Of the entries below, return only those lines from the line with "Van 21 August" to the line with "Hallan a mujer", exactly, both included.
◆ ◆ ◆ ◆
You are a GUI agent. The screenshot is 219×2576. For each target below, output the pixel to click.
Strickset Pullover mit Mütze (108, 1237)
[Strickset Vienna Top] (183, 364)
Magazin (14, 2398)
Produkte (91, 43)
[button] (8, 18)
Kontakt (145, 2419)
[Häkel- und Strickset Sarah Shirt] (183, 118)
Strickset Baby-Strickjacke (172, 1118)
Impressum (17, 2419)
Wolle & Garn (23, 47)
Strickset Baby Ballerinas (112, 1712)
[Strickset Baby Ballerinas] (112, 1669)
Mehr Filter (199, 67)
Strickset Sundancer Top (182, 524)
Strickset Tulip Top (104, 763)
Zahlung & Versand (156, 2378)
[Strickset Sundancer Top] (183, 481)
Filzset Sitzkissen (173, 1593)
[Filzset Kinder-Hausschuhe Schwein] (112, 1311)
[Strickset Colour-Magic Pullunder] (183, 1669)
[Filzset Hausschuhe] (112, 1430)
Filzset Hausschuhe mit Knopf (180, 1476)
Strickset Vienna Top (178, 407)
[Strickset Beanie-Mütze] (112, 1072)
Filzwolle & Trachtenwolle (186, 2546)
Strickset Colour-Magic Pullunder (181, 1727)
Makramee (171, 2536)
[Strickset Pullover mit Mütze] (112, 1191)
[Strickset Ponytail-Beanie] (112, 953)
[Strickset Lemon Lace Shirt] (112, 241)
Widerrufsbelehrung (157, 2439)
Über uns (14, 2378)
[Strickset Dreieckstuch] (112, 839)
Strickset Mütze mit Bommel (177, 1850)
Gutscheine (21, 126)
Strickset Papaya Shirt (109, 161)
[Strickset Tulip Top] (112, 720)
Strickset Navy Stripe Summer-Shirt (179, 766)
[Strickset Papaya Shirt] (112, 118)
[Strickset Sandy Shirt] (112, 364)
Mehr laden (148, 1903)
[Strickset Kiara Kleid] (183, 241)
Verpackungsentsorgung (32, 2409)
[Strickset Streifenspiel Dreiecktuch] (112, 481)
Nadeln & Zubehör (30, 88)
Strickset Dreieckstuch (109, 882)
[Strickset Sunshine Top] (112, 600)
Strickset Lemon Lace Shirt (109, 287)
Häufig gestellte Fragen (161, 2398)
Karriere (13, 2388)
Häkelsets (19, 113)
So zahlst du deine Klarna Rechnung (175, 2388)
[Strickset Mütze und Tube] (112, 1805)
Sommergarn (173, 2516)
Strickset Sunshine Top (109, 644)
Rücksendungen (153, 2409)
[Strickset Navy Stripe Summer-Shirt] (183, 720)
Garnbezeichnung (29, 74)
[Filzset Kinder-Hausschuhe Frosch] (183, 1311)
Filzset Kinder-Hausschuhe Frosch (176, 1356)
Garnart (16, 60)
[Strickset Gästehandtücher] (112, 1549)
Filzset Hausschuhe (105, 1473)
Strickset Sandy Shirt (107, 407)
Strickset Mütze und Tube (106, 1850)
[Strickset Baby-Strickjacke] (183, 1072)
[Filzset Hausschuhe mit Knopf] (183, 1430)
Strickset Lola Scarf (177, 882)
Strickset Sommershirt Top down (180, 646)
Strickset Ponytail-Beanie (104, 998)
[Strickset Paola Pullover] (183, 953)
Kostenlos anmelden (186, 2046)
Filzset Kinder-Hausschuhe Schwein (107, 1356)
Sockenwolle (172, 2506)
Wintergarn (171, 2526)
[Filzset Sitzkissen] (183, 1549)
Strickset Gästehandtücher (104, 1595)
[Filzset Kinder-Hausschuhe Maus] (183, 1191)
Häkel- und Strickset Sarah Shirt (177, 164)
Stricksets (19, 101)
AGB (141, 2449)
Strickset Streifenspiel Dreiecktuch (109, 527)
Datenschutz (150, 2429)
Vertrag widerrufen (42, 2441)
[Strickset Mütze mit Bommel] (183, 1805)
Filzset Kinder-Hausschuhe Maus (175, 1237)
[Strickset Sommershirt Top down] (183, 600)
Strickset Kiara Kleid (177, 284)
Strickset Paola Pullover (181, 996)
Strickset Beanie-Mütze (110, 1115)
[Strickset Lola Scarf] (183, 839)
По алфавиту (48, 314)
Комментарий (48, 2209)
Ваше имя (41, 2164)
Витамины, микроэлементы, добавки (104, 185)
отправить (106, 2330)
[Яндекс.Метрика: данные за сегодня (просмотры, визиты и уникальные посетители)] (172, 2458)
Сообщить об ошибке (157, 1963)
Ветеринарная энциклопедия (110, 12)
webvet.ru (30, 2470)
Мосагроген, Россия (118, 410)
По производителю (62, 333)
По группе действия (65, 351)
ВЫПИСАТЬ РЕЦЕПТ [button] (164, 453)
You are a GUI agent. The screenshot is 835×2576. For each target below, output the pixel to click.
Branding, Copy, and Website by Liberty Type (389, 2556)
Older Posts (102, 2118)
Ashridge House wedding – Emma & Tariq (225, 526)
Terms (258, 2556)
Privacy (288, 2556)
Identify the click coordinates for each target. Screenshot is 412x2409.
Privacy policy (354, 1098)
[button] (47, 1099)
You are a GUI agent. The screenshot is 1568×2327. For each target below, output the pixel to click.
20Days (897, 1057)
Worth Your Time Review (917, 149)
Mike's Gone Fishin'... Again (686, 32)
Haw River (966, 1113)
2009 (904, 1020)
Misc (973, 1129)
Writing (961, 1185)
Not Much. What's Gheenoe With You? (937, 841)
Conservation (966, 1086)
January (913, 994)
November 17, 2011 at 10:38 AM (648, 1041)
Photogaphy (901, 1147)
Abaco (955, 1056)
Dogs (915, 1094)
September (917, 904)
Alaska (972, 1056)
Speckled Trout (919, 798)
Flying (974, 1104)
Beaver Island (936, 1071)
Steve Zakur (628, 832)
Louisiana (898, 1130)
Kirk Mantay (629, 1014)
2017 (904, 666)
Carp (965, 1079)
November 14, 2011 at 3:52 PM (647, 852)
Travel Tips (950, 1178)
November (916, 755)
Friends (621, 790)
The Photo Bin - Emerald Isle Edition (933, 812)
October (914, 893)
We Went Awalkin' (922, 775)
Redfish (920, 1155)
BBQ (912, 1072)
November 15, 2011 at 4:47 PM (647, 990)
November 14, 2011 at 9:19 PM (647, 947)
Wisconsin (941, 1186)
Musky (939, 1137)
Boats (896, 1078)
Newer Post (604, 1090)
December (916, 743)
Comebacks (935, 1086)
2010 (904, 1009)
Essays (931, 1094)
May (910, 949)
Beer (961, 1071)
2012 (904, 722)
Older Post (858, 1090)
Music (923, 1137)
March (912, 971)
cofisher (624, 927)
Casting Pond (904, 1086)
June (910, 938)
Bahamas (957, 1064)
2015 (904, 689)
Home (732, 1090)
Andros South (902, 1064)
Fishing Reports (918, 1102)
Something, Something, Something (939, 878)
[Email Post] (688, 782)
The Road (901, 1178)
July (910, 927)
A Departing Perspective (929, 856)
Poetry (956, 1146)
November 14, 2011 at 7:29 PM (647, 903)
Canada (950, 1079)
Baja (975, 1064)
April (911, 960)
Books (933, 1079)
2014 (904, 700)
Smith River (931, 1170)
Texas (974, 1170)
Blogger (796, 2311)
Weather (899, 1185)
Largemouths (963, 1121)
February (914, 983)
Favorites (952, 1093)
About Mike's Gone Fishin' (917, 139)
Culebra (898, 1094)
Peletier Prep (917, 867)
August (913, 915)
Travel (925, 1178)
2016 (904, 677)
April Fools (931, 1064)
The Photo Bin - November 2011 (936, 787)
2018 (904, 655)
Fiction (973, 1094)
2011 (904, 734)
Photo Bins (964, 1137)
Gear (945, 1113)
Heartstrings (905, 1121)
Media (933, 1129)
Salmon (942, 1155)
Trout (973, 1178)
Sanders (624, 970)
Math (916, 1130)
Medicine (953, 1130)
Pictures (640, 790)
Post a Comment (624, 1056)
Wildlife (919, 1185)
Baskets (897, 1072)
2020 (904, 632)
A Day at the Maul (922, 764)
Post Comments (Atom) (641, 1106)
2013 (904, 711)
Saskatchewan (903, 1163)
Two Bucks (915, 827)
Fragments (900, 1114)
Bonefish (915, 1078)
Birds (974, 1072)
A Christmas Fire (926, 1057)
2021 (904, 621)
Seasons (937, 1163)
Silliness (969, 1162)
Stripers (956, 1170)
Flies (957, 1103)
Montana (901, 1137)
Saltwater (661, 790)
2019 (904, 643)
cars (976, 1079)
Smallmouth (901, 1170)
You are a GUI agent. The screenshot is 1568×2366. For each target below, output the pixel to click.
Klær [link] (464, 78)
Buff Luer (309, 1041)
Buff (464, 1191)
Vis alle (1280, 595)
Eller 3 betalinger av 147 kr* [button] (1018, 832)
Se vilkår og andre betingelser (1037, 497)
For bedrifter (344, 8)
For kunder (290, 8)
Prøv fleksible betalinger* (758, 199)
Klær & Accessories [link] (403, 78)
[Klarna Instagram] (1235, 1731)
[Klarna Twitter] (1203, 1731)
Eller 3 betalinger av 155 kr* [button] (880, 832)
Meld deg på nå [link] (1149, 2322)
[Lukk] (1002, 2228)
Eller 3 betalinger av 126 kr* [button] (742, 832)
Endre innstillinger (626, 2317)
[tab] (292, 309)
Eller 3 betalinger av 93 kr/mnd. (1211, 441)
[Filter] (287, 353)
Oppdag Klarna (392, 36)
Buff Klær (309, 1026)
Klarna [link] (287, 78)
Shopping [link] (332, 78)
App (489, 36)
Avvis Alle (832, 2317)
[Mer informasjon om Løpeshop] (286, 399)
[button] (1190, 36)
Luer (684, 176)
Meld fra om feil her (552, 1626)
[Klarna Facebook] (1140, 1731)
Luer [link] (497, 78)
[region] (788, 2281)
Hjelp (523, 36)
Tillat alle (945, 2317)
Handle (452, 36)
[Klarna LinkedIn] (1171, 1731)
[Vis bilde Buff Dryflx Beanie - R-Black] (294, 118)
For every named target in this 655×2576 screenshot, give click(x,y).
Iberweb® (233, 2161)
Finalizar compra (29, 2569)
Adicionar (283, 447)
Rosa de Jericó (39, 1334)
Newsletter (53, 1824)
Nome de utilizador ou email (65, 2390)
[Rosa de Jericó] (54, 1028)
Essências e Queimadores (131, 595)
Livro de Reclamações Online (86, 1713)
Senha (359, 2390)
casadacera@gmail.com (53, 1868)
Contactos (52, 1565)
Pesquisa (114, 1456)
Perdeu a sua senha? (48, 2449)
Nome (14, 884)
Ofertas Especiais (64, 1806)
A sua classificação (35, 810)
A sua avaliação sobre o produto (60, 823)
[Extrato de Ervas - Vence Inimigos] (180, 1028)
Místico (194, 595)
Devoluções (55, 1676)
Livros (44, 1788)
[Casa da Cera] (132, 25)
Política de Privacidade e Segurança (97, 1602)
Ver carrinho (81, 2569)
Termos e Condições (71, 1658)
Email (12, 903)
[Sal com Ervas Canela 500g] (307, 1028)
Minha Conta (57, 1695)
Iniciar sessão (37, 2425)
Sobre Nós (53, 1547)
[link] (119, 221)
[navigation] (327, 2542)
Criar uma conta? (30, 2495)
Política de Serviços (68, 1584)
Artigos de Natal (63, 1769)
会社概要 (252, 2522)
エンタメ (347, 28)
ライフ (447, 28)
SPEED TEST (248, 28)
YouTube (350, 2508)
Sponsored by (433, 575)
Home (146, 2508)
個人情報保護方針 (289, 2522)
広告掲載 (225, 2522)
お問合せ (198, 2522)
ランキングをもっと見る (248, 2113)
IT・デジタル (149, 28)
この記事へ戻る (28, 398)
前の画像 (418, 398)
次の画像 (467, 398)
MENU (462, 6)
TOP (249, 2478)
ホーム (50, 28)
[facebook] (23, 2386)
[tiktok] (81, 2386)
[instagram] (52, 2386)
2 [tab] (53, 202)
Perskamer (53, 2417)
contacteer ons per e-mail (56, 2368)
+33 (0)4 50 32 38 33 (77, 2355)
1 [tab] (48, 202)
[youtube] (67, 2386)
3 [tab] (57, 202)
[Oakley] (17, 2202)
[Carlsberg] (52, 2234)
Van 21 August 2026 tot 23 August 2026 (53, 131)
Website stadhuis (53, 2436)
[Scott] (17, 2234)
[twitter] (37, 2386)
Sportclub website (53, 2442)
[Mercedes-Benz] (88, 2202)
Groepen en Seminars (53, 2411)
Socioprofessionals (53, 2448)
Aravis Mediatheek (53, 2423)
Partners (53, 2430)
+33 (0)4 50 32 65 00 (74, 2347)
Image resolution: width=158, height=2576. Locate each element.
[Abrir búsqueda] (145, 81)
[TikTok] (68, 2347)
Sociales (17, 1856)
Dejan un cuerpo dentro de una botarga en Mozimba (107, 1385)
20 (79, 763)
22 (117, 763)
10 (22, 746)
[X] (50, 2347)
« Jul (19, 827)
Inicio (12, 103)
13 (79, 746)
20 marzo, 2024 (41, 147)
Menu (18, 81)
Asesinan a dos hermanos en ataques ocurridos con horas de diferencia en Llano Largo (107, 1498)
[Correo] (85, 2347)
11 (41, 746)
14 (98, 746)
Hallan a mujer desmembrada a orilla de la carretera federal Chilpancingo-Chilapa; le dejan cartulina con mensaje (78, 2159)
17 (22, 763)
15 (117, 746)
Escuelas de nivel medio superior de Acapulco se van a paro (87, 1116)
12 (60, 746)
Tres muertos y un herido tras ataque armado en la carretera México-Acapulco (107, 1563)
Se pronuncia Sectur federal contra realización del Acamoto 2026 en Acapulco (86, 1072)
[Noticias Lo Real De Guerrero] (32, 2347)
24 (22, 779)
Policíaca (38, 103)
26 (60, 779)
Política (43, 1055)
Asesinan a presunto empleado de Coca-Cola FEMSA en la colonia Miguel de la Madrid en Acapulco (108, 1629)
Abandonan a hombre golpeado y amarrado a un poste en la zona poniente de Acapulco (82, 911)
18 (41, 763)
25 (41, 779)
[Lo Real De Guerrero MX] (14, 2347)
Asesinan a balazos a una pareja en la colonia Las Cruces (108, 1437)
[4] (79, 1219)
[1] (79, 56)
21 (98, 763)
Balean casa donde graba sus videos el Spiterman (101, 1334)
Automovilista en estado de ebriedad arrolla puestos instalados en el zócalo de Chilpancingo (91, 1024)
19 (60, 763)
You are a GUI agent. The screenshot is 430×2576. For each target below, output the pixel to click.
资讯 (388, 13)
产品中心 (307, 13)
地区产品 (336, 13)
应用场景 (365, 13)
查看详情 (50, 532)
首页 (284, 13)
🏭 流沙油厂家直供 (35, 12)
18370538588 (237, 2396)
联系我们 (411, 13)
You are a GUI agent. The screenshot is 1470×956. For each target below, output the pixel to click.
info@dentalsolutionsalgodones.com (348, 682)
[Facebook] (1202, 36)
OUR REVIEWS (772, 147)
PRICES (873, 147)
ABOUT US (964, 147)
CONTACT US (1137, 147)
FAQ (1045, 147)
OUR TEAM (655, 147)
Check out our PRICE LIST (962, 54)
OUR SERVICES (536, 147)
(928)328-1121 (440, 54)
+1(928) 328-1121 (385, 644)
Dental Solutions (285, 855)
◆ ◆ ◆ ◆
▶ **TASK ANSWER**:
Van 21 August 2026 tot 23 August 2026 (53, 131)
Website stadhuis (53, 2436)
[Scott] (17, 2234)
[twitter] (37, 2386)
Sportclub website (53, 2442)
[Mercedes-Benz] (88, 2202)
Groepen en Seminars (53, 2411)
Socioprofessionals (53, 2448)
Aravis Mediatheek (53, 2423)
Partners (53, 2430)
+33 (0)4 50 32 65 00 (74, 2347)
Image resolution: width=158, height=2576. Locate each element.
[Abrir búsqueda] (145, 81)
[TikTok] (68, 2347)
Sociales (17, 1856)
Dejan un cuerpo dentro de una botarga en Mozimba (107, 1385)
20 (79, 763)
22 (117, 763)
10 (22, 746)
[X] (50, 2347)
« Jul (19, 827)
Inicio (12, 103)
13 (79, 746)
20 marzo, 2024 (41, 147)
Menu (18, 81)
Asesinan a dos hermanos en ataques ocurridos con horas de diferencia en Llano Largo (107, 1498)
[Correo] (85, 2347)
11 (41, 746)
14 (98, 746)
Hallan a mujer desmembrada a orilla de la carretera federal Chilpancingo-Chilapa; le dejan cartulina con mensaje (78, 2159)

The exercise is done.